An old fashioned windmill, near Claflin, Kansas. (Photo by J. Schafer)
An old fashioned windmill, near Claflin, Kansas. (Photo by J. Schafer)

New Census numbers have been released and reveal some troubling news for Kansas. Commentator Rex Buchanan says the population trends should prompt a discussion about the future of the state.


Commentator Rex Buchanan is a writer, author and director emeritus of the Kansas Geological Survey. He lives in Lawrence.  

Rex Buchanan's latest book, published by University Press of Kansas, is titled Petroglyphs of the Smoky Hills, which he co-authored.

 

(Transcript)

A few months ago, the government announced results from the 2020 census. Much of the news coverage around census focused on politics and redistricting—which Congressional districts would get bigger, which would shrink, how they might be configured.

But beyond politics, the data documented other trends, some troubling, that have characterized Kansas for decades.

For starters, 80 Kansas counties lost population. Many of the counties and towns that grew significantly, like Johnson and Sedgwick counties, were a case of the big getting bigger. And many of those counties that gained population were urban. I’ve said this before, but Kansans often picture themselves as a rural people. In reality, we’re increasingly an urban people.

Some counties, like Stanton, out in far southwestern-most Kansas, lost significant population, even though they weren’t that big to begin with. Some of that population loss may be connected to the downturn in natural resource industries, like the oil and gas business, an example of the connection between demographics and natural resource depletion.

Two other big take-aways from the census data. First, the Kansas population is getting older. Second, the population is growing more diverse. The minority population increased in virtually every county in the state, even those that lost population. In southwestern Kansas, the minority population is closing in on 50%.
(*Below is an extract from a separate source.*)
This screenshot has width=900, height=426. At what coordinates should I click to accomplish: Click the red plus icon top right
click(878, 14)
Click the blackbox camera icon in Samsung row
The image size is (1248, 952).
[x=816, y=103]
About the same time the new census data dropped, the state’s office of rural prosperity and the Kansas Sampler Foundation, a private organization in central Kansas, released a report that got less attention than the census data. Based on hundreds of interviews, this report focused on rural Kansas, especially its younger people, and the challenges they face. For decades, young people have moved out of rural areas, an exodus reflected in that census data.

This new report stressed that childcare and broadband access were critical to young people in rural areas. And that they value diversity of all sorts, not only racial diversity.

All of which should provoke a conversation about the future of this state. These demographic changes, especially a shrinking, aging rural population, may be inevitable. But it’s hard to imagine that we can continue business-as-usual in places where the population density is less than two people per square mile, and dropping, the way it is in some counties out west.

We probably all know younger people from little towns who left Kansas for better opportunities or more welcoming communities. The first step is solving a problem is admitting and analyzing it. That may be why the report form the Sampler Foundation and the state, by identifying hurdles that drive young people away, is so important.

Some of these ideas--like access to childcare, healthcare, housing, broadband--are expensive and will take time. Others, like making communities more welcoming, ought to be easier and quicker, though the struggle to get folks vaccinated for covid may show that the actions that should be the easiest are sometimes the hardest.

But if we’re going to keep young people in Kansas, we better get busy. Either that, or the next census is just gonna be more of the same.